>>>

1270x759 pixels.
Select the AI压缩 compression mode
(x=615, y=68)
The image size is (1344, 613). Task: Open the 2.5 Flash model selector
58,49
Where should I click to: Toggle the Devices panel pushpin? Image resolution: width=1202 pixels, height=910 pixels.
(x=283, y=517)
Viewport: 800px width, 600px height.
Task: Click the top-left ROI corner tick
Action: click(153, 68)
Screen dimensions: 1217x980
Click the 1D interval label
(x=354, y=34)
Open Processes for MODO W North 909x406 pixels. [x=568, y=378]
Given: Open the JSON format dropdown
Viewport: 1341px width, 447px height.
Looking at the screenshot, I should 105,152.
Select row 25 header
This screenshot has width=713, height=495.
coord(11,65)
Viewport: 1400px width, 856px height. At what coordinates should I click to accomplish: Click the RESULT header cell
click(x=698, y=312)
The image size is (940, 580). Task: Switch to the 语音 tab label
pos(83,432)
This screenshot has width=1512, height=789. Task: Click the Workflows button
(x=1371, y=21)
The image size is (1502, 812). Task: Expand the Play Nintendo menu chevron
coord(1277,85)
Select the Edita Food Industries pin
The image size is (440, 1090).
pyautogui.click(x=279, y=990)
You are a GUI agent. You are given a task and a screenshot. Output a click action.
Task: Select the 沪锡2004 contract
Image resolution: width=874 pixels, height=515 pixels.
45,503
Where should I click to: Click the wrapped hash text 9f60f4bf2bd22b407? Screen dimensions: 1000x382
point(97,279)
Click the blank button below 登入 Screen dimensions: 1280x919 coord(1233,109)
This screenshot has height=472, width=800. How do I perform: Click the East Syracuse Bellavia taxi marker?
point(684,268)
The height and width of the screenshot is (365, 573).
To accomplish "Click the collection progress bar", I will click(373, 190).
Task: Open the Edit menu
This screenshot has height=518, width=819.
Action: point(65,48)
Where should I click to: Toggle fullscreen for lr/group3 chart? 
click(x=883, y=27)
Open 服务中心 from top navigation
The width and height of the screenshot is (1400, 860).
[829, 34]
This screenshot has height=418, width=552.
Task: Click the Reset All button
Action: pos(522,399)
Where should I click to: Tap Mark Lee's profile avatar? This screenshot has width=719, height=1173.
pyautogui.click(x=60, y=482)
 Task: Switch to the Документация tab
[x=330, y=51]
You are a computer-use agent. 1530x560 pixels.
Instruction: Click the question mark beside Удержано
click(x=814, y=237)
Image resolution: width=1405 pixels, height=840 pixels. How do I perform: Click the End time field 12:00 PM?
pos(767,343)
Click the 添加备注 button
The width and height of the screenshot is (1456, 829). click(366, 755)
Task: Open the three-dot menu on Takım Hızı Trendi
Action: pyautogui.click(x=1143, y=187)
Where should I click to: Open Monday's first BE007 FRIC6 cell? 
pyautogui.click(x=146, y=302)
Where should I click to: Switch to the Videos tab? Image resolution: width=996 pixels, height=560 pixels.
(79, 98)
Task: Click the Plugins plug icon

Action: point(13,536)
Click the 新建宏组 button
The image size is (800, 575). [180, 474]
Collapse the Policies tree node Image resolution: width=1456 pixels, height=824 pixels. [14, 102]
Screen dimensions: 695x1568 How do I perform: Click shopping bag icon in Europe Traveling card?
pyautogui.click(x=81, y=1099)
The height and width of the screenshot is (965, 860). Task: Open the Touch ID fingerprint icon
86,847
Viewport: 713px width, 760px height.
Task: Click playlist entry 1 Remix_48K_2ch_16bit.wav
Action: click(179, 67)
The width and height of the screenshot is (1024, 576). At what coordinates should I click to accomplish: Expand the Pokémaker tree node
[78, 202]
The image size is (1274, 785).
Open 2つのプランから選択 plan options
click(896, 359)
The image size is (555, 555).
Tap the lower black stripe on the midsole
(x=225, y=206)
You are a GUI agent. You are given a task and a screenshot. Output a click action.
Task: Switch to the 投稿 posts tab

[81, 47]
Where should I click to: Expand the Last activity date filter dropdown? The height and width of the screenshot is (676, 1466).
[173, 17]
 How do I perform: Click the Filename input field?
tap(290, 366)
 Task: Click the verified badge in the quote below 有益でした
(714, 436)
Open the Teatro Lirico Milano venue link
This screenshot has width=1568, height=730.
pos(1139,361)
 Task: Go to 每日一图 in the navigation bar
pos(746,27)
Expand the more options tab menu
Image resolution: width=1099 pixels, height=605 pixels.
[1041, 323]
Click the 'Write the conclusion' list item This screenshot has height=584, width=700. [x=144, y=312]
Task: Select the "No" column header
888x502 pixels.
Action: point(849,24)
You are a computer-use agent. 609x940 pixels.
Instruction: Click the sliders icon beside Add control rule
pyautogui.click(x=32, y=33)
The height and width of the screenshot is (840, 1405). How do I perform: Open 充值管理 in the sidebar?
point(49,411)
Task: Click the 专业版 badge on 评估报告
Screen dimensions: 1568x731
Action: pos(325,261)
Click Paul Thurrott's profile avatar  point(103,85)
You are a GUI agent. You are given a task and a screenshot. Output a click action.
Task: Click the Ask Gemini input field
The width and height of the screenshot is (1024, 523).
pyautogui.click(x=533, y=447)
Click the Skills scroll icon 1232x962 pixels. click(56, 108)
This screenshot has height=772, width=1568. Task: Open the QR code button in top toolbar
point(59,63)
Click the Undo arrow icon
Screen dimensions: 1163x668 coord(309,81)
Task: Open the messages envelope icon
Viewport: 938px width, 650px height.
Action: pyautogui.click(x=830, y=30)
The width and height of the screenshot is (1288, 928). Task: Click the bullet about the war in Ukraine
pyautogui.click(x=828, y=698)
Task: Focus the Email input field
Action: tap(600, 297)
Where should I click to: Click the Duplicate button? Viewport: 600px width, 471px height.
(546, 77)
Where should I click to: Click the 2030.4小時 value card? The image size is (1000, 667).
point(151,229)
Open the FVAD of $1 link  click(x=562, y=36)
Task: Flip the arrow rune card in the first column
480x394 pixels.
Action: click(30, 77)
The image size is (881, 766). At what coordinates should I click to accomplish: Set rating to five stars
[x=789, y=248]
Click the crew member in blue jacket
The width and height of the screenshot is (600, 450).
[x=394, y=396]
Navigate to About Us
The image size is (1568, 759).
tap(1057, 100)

<<<

• TASK INSTRUCTIONS: Print, from the entries above, the line with "The width and height of the screenshot is (1288, 928).", the line with "Task: Flip the" and all lines between them, exactly and with nothing else.

• ANSWER TO THE EXERCISE:
The width and height of the screenshot is (1288, 928). Task: Click the bullet about the war in Ukraine
pyautogui.click(x=828, y=698)
Task: Focus the Email input field
Action: tap(600, 297)
Where should I click to: Click the Duplicate button? Viewport: 600px width, 471px height.
(546, 77)
Where should I click to: Click the 2030.4小時 value card? The image size is (1000, 667).
point(151,229)
Open the FVAD of $1 link  click(x=562, y=36)
Task: Flip the arrow rune card in the first column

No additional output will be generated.